Task requirements:
Every line below needs to be returned exactly as written.

Data records:
■ ■ ■ ■ ■
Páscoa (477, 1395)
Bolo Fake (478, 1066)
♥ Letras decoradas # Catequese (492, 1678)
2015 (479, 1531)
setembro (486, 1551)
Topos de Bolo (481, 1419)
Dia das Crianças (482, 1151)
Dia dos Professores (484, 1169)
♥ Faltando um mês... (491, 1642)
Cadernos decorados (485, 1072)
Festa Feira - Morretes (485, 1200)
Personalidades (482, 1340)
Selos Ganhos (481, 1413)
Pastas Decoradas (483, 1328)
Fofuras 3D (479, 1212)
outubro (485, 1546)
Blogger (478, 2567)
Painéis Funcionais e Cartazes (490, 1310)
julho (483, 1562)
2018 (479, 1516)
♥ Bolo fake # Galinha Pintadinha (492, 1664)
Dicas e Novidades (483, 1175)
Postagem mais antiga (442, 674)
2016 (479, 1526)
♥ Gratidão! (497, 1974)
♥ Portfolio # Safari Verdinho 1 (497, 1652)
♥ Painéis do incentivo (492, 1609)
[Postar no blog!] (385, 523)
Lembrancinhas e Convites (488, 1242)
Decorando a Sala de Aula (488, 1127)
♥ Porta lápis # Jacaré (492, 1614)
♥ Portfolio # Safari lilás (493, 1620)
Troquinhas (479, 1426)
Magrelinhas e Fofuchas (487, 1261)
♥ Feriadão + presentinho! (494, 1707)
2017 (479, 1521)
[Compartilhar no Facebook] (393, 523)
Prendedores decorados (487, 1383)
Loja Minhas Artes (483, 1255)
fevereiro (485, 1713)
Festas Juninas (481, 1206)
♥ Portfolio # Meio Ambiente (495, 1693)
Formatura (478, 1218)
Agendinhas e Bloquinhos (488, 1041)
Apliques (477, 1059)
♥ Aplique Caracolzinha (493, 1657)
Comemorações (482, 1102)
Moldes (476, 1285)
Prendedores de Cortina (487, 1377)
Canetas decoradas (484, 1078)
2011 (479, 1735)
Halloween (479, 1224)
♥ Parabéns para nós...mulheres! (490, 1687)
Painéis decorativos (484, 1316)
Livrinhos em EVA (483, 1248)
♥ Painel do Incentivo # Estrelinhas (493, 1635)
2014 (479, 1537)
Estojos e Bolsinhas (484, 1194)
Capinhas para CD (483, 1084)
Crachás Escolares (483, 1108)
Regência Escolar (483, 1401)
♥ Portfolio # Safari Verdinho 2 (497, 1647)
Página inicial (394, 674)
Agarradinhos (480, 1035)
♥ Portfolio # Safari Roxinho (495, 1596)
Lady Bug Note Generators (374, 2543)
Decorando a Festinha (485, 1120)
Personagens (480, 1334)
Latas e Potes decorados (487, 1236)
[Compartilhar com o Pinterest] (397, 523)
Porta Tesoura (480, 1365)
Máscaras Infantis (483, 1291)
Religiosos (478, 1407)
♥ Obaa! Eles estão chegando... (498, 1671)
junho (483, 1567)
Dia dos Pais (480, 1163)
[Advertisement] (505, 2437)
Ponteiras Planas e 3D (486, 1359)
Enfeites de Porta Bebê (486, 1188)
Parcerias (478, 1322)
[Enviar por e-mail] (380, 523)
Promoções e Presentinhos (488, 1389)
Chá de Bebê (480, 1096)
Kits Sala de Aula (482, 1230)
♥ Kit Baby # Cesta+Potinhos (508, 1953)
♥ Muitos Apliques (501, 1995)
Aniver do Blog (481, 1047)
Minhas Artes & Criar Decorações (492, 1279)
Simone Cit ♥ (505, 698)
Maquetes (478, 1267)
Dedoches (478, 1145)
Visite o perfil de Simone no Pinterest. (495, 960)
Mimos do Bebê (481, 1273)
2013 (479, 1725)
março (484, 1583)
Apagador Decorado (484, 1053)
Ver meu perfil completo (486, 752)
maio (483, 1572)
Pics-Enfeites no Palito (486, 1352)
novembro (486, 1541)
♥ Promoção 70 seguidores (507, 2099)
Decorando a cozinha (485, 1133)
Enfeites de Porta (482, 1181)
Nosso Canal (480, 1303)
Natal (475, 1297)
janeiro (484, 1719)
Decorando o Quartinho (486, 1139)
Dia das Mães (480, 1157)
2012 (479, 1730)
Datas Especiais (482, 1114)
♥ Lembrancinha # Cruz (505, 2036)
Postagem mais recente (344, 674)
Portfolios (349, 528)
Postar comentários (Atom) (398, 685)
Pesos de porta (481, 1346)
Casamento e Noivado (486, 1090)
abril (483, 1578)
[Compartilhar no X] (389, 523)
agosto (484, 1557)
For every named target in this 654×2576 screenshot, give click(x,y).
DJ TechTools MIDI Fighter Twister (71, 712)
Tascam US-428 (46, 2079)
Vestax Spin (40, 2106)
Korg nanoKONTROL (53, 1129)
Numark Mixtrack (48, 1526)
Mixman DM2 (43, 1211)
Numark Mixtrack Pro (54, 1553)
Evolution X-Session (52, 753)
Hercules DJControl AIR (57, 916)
■ ■ ■ ■ ■
Task answer:
Páscoa (477, 1395)
Bolo Fake (478, 1066)
♥ Letras decoradas # Catequese (492, 1678)
2015 (479, 1531)
setembro (486, 1551)
Topos de Bolo (481, 1419)
Dia das Crianças (482, 1151)
Dia dos Professores (484, 1169)
♥ Faltando um mês... (491, 1642)
Cadernos decorados (485, 1072)
Festa Feira - Morretes (485, 1200)
Personalidades (482, 1340)
Selos Ganhos (481, 1413)
Pastas Decoradas (483, 1328)
Fofuras 3D (479, 1212)
outubro (485, 1546)
Blogger (478, 2567)
Painéis Funcionais e Cartazes (490, 1310)
julho (483, 1562)
2018 (479, 1516)
♥ Bolo fake # Galinha Pintadinha (492, 1664)
Dicas e Novidades (483, 1175)
Postagem mais antiga (442, 674)
2016 (479, 1526)
♥ Gratidão! (497, 1974)
♥ Portfolio # Safari Verdinho 1 (497, 1652)
♥ Painéis do incentivo (492, 1609)
[Postar no blog!] (385, 523)
Lembrancinhas e Convites (488, 1242)
Decorando a Sala de Aula (488, 1127)
♥ Porta lápis # Jacaré (492, 1614)
♥ Portfolio # Safari lilás (493, 1620)
Troquinhas (479, 1426)
Magrelinhas e Fofuchas (487, 1261)
♥ Feriadão + presentinho! (494, 1707)
2017 (479, 1521)
[Compartilhar no Facebook] (393, 523)
Prendedores decorados (487, 1383)
Loja Minhas Artes (483, 1255)
fevereiro (485, 1713)
Festas Juninas (481, 1206)
♥ Portfolio # Meio Ambiente (495, 1693)
Formatura (478, 1218)
Agendinhas e Bloquinhos (488, 1041)
Apliques (477, 1059)
♥ Aplique Caracolzinha (493, 1657)
Comemorações (482, 1102)
Moldes (476, 1285)
Prendedores de Cortina (487, 1377)
Canetas decoradas (484, 1078)
2011 (479, 1735)
Halloween (479, 1224)
♥ Parabéns para nós...mulheres! (490, 1687)
Painéis decorativos (484, 1316)
Livrinhos em EVA (483, 1248)
♥ Painel do Incentivo # Estrelinhas (493, 1635)
2014 (479, 1537)
Estojos e Bolsinhas (484, 1194)
Capinhas para CD (483, 1084)
Crachás Escolares (483, 1108)
Regência Escolar (483, 1401)
♥ Portfolio # Safari Verdinho 2 (497, 1647)
Página inicial (394, 674)
Agarradinhos (480, 1035)
♥ Portfolio # Safari Roxinho (495, 1596)
Lady Bug Note Generators (374, 2543)
Decorando a Festinha (485, 1120)
Personagens (480, 1334)
Latas e Potes decorados (487, 1236)
[Compartilhar com o Pinterest] (397, 523)
Porta Tesoura (480, 1365)
Máscaras Infantis (483, 1291)
Religiosos (478, 1407)
♥ Obaa! Eles estão chegando... (498, 1671)
junho (483, 1567)
Dia dos Pais (480, 1163)
[Advertisement] (505, 2437)
Ponteiras Planas e 3D (486, 1359)
Enfeites de Porta Bebê (486, 1188)
Parcerias (478, 1322)
[Enviar por e-mail] (380, 523)
Promoções e Presentinhos (488, 1389)
Chá de Bebê (480, 1096)
Kits Sala de Aula (482, 1230)
♥ Kit Baby # Cesta+Potinhos (508, 1953)
♥ Muitos Apliques (501, 1995)
Aniver do Blog (481, 1047)
Minhas Artes & Criar Decorações (492, 1279)
Simone Cit ♥ (505, 698)
Maquetes (478, 1267)
Dedoches (478, 1145)
Visite o perfil de Simone no Pinterest. (495, 960)
Mimos do Bebê (481, 1273)
2013 (479, 1725)
março (484, 1583)
Apagador Decorado (484, 1053)
Ver meu perfil completo (486, 752)
maio (483, 1572)
Pics-Enfeites no Palito (486, 1352)
novembro (486, 1541)
♥ Promoção 70 seguidores (507, 2099)
Decorando a cozinha (485, 1133)
Enfeites de Porta (482, 1181)
Nosso Canal (480, 1303)
Natal (475, 1297)
janeiro (484, 1719)
Decorando o Quartinho (486, 1139)
Dia das Mães (480, 1157)
2012 (479, 1730)
Datas Especiais (482, 1114)
♥ Lembrancinha # Cruz (505, 2036)
Postagem mais recente (344, 674)
Portfolios (349, 528)
Postar comentários (Atom) (398, 685)
Pesos de porta (481, 1346)
Casamento e Noivado (486, 1090)
abril (483, 1578)
[Compartilhar no X] (389, 523)
agosto (484, 1557)
For every named target in this 654×2576 screenshot, give click(x,y).
DJ TechTools MIDI Fighter Twister (71, 712)
Tascam US-428 (46, 2079)
Vestax Spin (40, 2106)
Korg nanoKONTROL (53, 1129)
Numark Mixtrack (48, 1526)
Mixman DM2 (43, 1211)
Numark Mixtrack Pro (54, 1553)
Evolution X-Session (52, 753)
Hercules DJControl AIR (57, 916)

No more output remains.